È stato il primo cittadino delle grandi sfide
di MARIO BLASONI
Io sono del ’19, come Andreotti e Cadetto, diceva il giornalista ed ex partigiano Giorgio Zardi, già sindaco di San Daniele, legato da una buona amicizia con entrambi. Zardi ci ha lasciati nel 2007, seguito 5 anni dopo, nel 2012, dal Divo Giulio. E adesso, l’altra mattina, se n’è andato anche l’ultimo componente dello storico trio di ultranovantenni, il professor Bruno Cadetto, il sindaco di Udine "delle grandi sfide".
Originario di Canussio di Varmo, Cadetto - che aveva 96 anni - è stato il più longevo sia come sindaco (dal 1960 al 1975) sia poi come pensionato lanciato verso il secolo. Dopo palazzo D’Aronco, ha guidato per diversi anni la società Filologica friulana, ma non solo: per i suoi meriti, è stato richiamato simbolicamente per figurare, nella famosa foto inaugurale del 10 ottobre 1997, dei sei sindaci che hanno contribuito a costruire il tanto sospirato Teatro Nuovo. Cadetto era quello che aveva cominciato, seguito da Candolini (l’unico prematuramente mancato), Bressani, Mussato, Zanfagnini e Barazza. Totale è invece il merito di Cadetto per altre " sfide", più o meno grandi: dal Teatro (con piscina) del Palamostre al monumento alla Resistenza . Per non parlare delle opere sportive: il Palasport Carnera e il nuovo Stadio Friuli. Un cenno lo merita anche la grande, insuperata mostra del Tiepolo nel 1971 a |Villa Manin.
Di tutte queste realizzazioni la più significativa, per Cadetto era il Monumento di piazzale 26 Luglio, con il verde e le acque: un’immagine-monito contro le guerre . Ricordando le polemiche che avevano preceduto l’ opera, l’ ex sindaco ripeteva spesso che «passeggiare attorno al Monumento mi rende più disteso e sereno».
Gli annali diranno che Cadetto è stato un buon sindaco, anche se non ne aveva avuto la "vocazione". Il professore, che insegnava al Malignani, fu messo in lista dalla Dc come un semplice " portatore d’ acque" o poco più. Indiscutibile capolista era il sindaco uscente Centazzo, che durante la campagna elettorale morì per un infarto durante un discorso di saluto in stazione al ministro dei Trasporti, Spataro. La lista ormai non si poteva più correggere, così i democristiani puntarono su un sindaco outsider.
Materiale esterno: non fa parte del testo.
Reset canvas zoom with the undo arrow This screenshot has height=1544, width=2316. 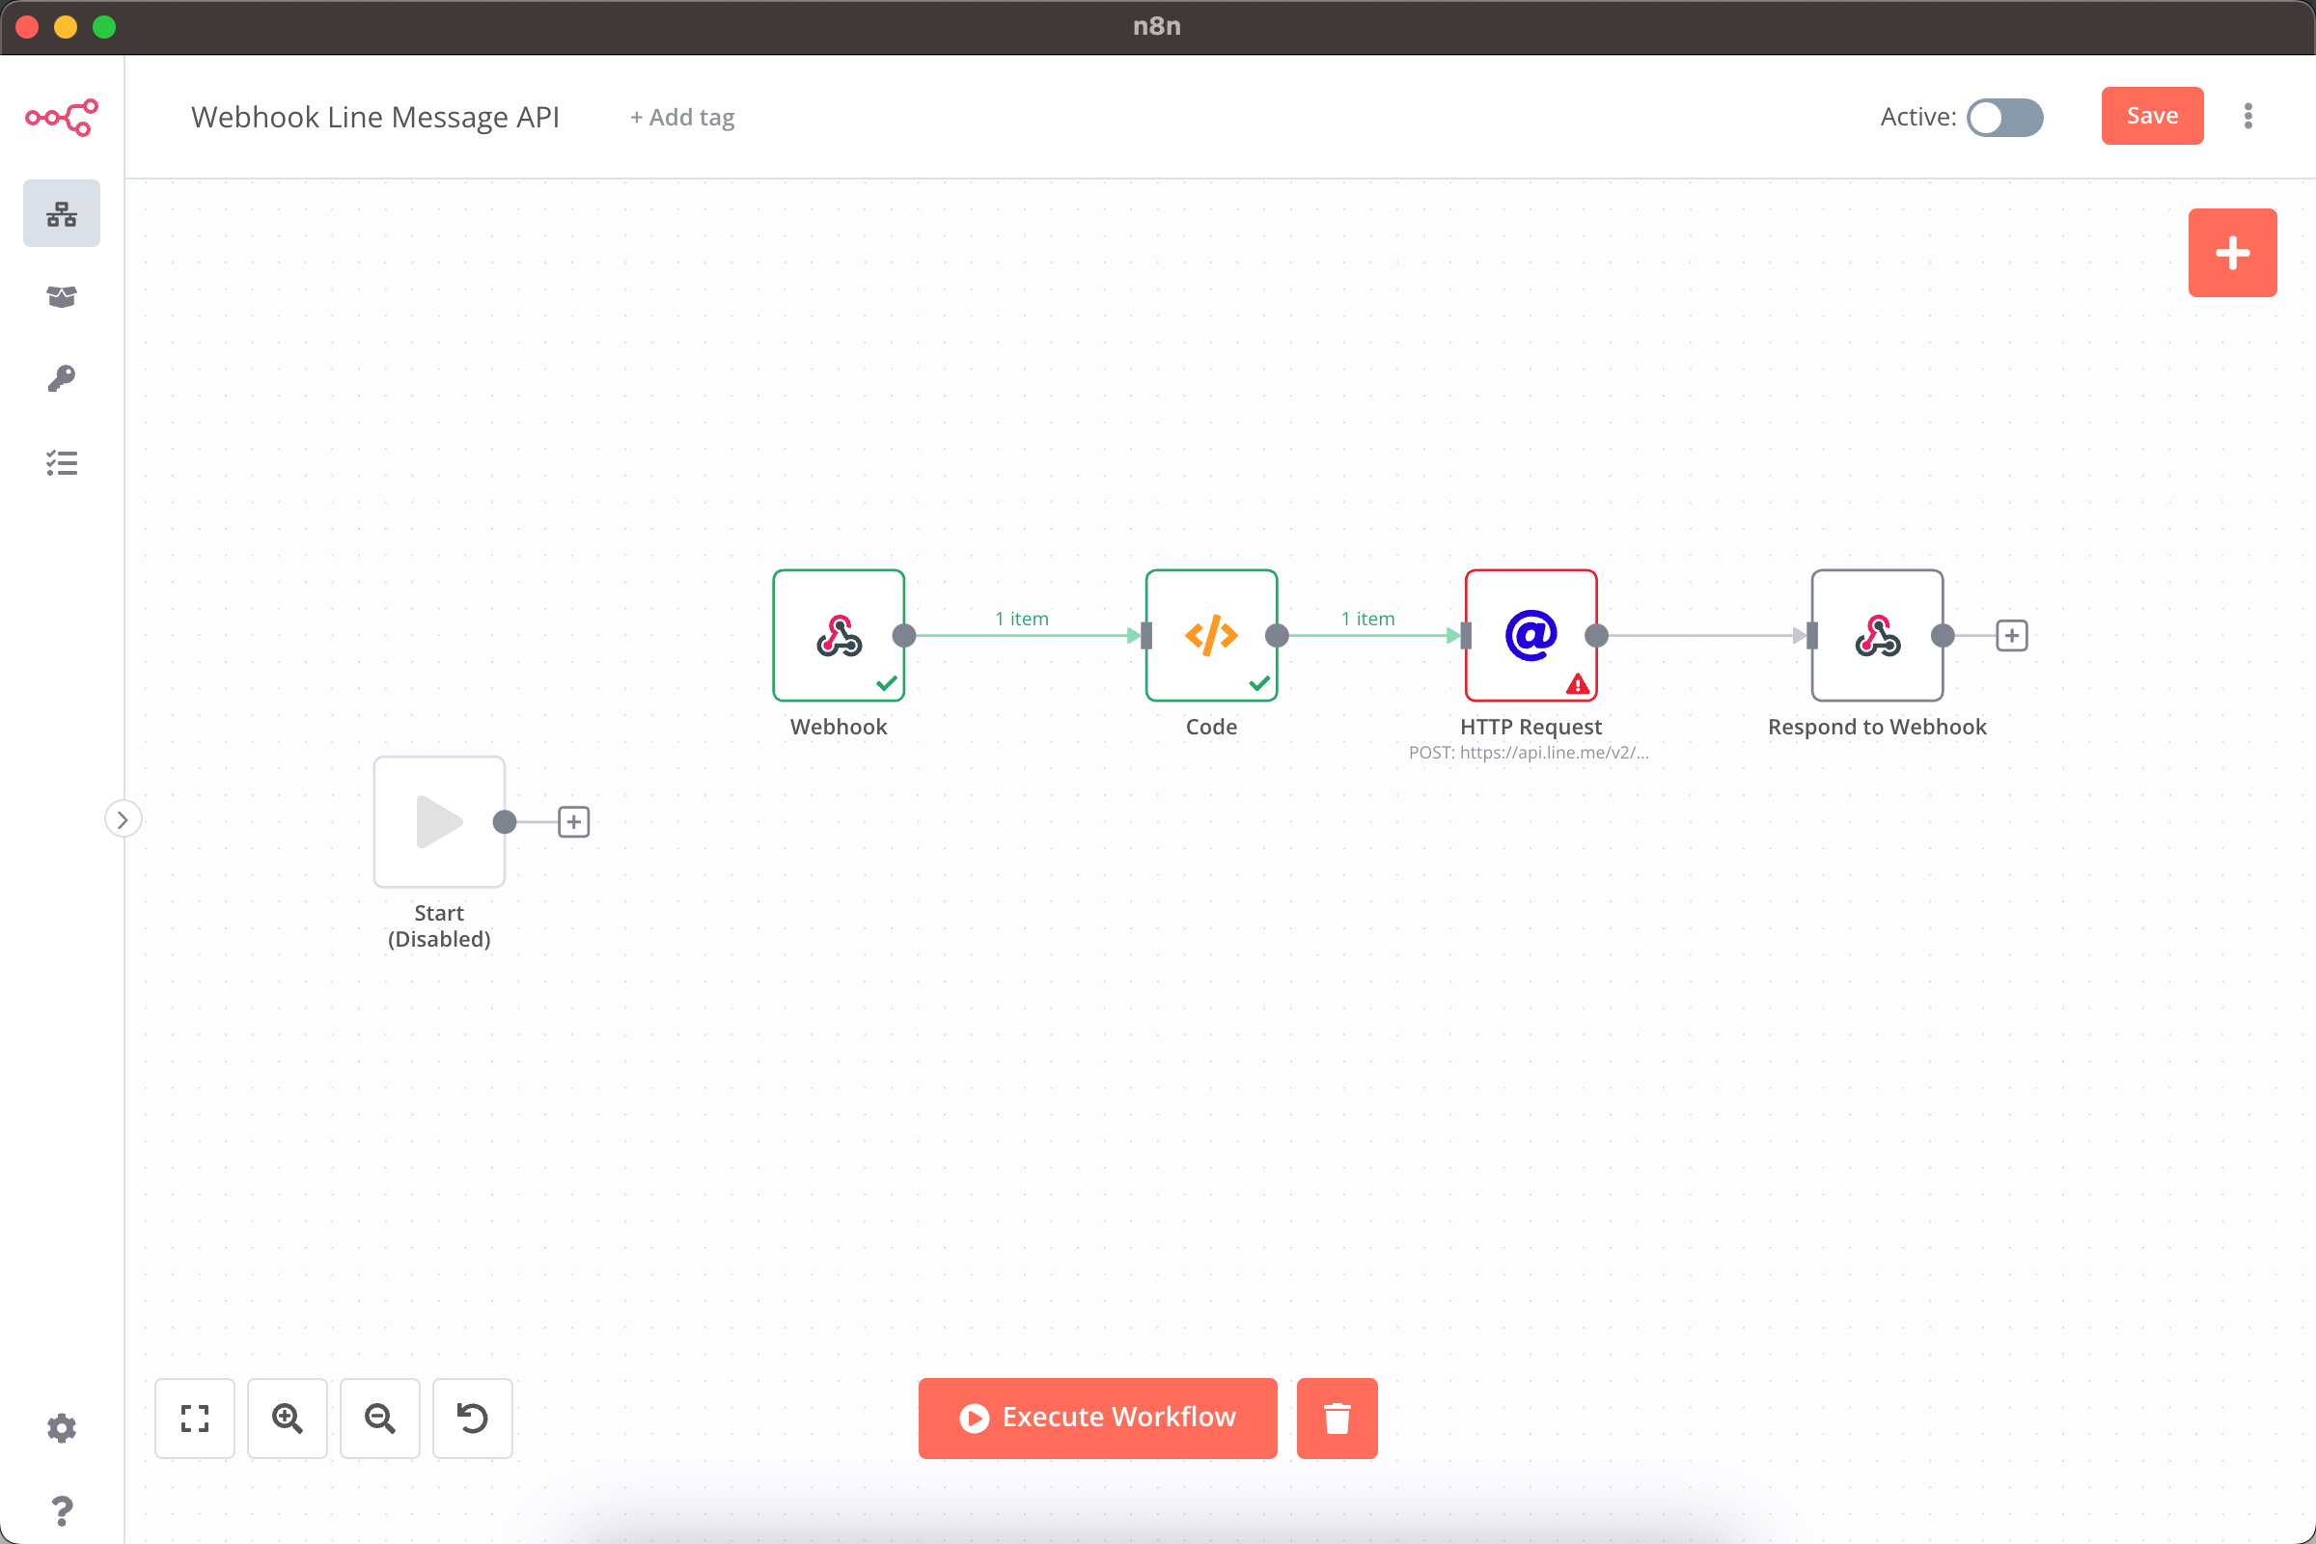coord(472,1418)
Nacque così l’era Cadetto.
Tra le questioni più scabrose affrontate dal professore ci fu quella dell’ Università autonoma e dei rapporti con i triestini, che lo spinsero più di una volta a minacciare di dimettersi. Nel 1993, quando la facoltà di Lingue ha festeggiato i 25 anni questo giornale ha scritto: «Cadetto, sindaco di Udine dal 1960 al ’75 e primo presidente del Consorzio per l’Università, è stato un autentico protagonista – nelle incertezze, nelle delusioni, ma soprattutto nelle coraggiose sfide alle miopi politiche di Roma e di Trieste – delle vicende che hanno aperto la strada all’Ateneo autonomo del Friuli». Poi, nel febbraio ’75, Cadetto passò la mano a Candolini, capogruppo Dc in consiglio comunale, che, a dire dello stesso Cadetto «scalpitava». Lui, dopo il terremoto, ha avviato l’Universtà e ha inaugurato lo stadio Friuli, ma per il nuovo Teatro ci sono voluti... altri 12 anni e quattro sindaci!
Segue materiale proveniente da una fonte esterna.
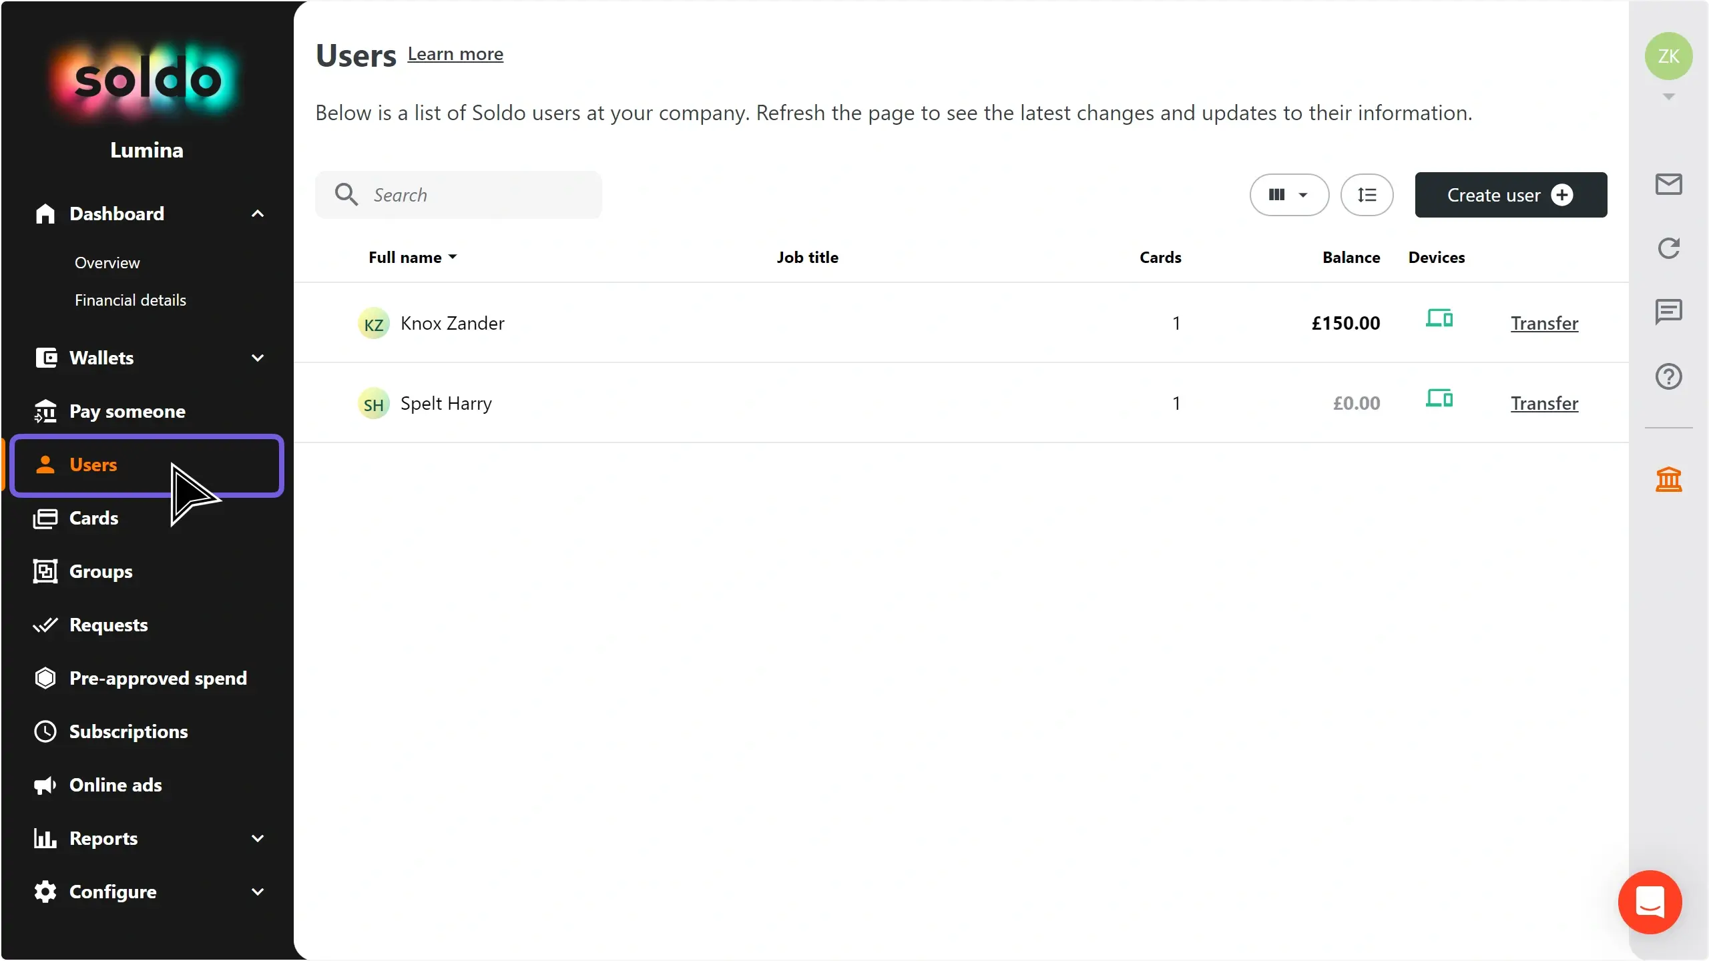Click the user Search field
The image size is (1709, 961).
[x=467, y=195]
Negli ultimi tempi, dopo la scomparsa della moglie, l’ex insegnante Lina Palmerini, Cadetto faceva vita molto ritirata, in compagnia del figlio Fabio, professore di pianoforte, e delle due nuore, Anna, medico, e Luciana, già sindaco di Pagnacco. Faceva qualche passeggiata, ma da molto aveva rinunciato alle partite a bocce, sua grande passione. Il decano degli ex sindaci di Udine, infine, aveva un altro record di longevità: era l’unico superstite del Comitato di liberazione nazionale della Provincia di Udine. Vi era stato designato, come segretario, nel 1944-’45, ancora studente, accanto a personaggi come Giovanni Cosattini, Agostino Candolini, Giacomo Filaferro e Aldo Cuttini, l’ esponente comunista mancato per ultimo non molti anni fa.